As part of the diagnostics suite, you will find a group of checks that can be collectively run on-device. Below is a description of each check and what each means or how to triage.
check in this context is defined as a function that returns a result (good/bad status plus some descriptive text), whereas a
command is simply a data collection tool without any filtering or logic built in. Checks are intended to be used by
everyone, while typically command output is used by support/subject matter experts and power users.
This check confirms that the version of balenaOS is >2.x. There is further confirmation that the OS release has not since been yanked.
As of May 1, 2019,
balenaOS 1.x has been deprecated. These OSes are now unsupported. For more information, read our
blog post: https://www.balena.io/blog/all-good-things-come-to-an-end-including-balenaos-1-x/.
Upgrade your device to the latest
balenaOS 2.x (contact support if running 1.x).
Often seen on Raspberry Pi devices, these kernel messages indicate that the power supply is insufficient for the device and any peripherals that might be attached. These errors also precede seemingly erratic behavior.

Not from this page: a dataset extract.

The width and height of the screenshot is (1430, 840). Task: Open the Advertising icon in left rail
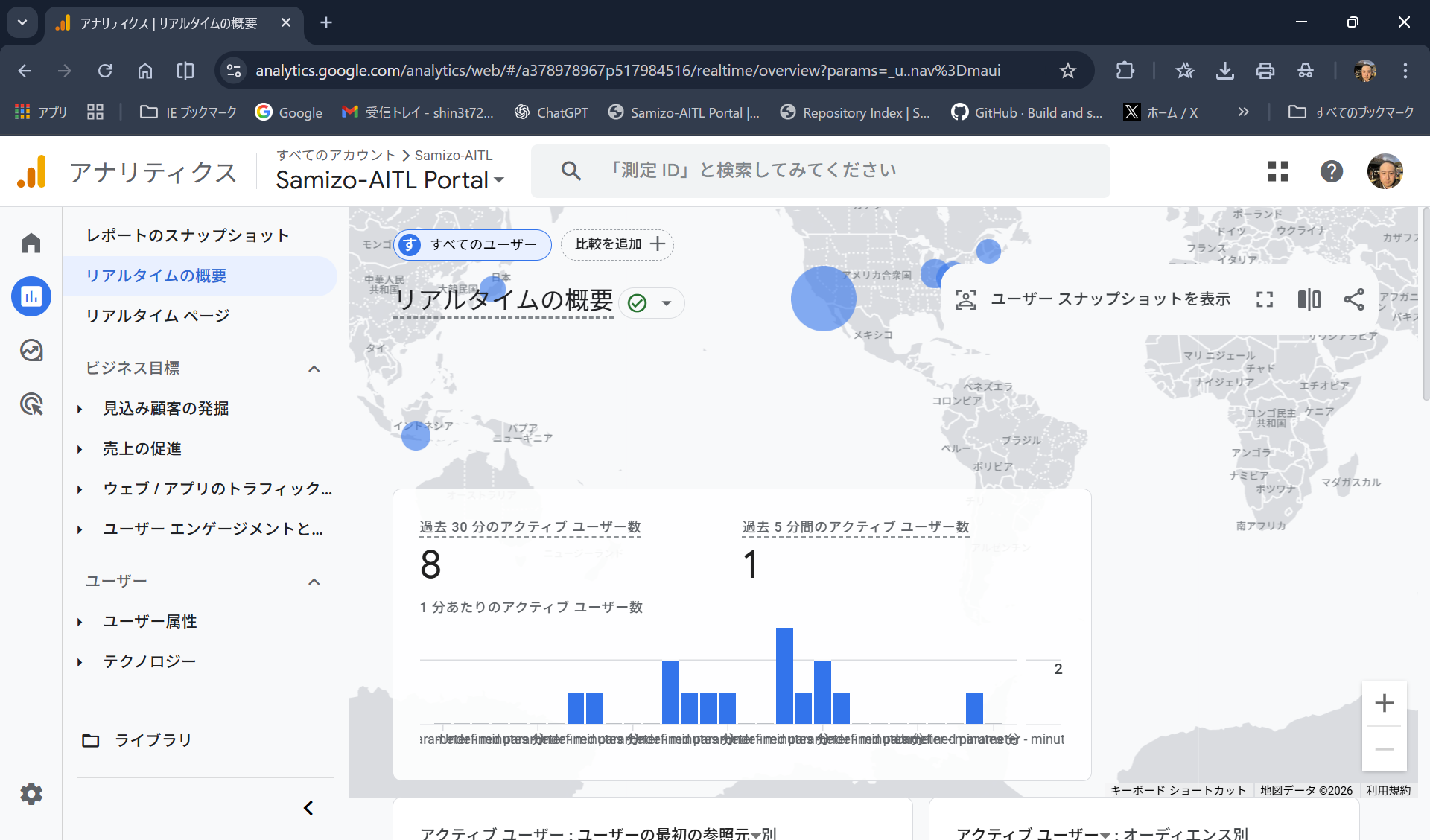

Replace the power supply with a known-good supply (supplying at least 5V / >2.5A).
This check simply confirms that a given device is running at a given memory threshold (set to 90% at the moment). Oversubsribed memory can lead to OOM events (learn more about the out-of-memory killer here).
Using a tool like
top, scan the process table for which process(es) are consuming the most memory (
%VSZ) and check
for memory leaks in those applications.
This check confirms the container engine is up and healthy. Additionally, this check confirms that there have been no unclean restarts of the engine. These restarts could be caused by crashlooping. The container engine is an integral part of the balenaCloud pipeline.
It is best to let balena's support team take a look before restarting the container engine. At the very least, take a diagnostics snapshot before restarting anything.
This check confirms the supervisor is up and healthy. The supervisor is an integral part of the balenaCloud pipeline. The supervisor depends on the container engine being healthy (see check_container_engine).
It is best to let balena's support team take a look before restarting the supervisor. At the very least, take a diagnostics snapshot before restarting anything.
Misconfigured DNS can often cause network issues if the local
dnsmasq instance is bypassed. In the hostOS, the
aforementioned instance should always be the first entry.
Contact support to investigate further.
This check simply confirms that a given device is running beneath a given disk utilization threshold (set to 90% at the moment). If a local disk fills up, there are often knock-on issues in the supervisor and application containers.
du -a /mnt/data/docker | sort -nr | head -10 in the hostOS shell to list the ten largest files and directories.
If the results indicate large files in
/mnt/data/docker/containers, this result often indicates a leakage in an
application container that can be cleaned up (runaway logs, too much local data, etc).
This check compares each partition's average write latency to a predefined target.
Slow disk writes could indicate faulty hardware or heavy disk I/O. It is best to investigate the hardware further for signs of degradation.
This check interrogates the engine to see if any services are restarting uncleanly/unexpectedly.
Investigate the logs of whichever service(s) are restarting uncleanly; this issue could be a bug in the error handling or start-up of the aforementioned unhealthy services.
This check confirms that the system clock is actively disciplined.
Confirm that NTP is not blocked at the network level, and that any specified upstream NTP servers are accessible. If absolutely necessary, it is possible to temporarily sync the clock using HTTP headers (though this change will not persist across reboots).
If there are onboard temperature sensors, this check confirms that the temperature is below 80C (at which point throttling begins).
In order to triage, either reduce the load on the device or replace/reseat/upgrade any heatsinks that may be attached to the CPU directly. Additionally, adding other cooling mechanisms like fans or improving the location of the device can help address heat issues.
This check confirms that the host OS has not noted any failed boots & rollbacks.
More information available here, contact support to investigate fully.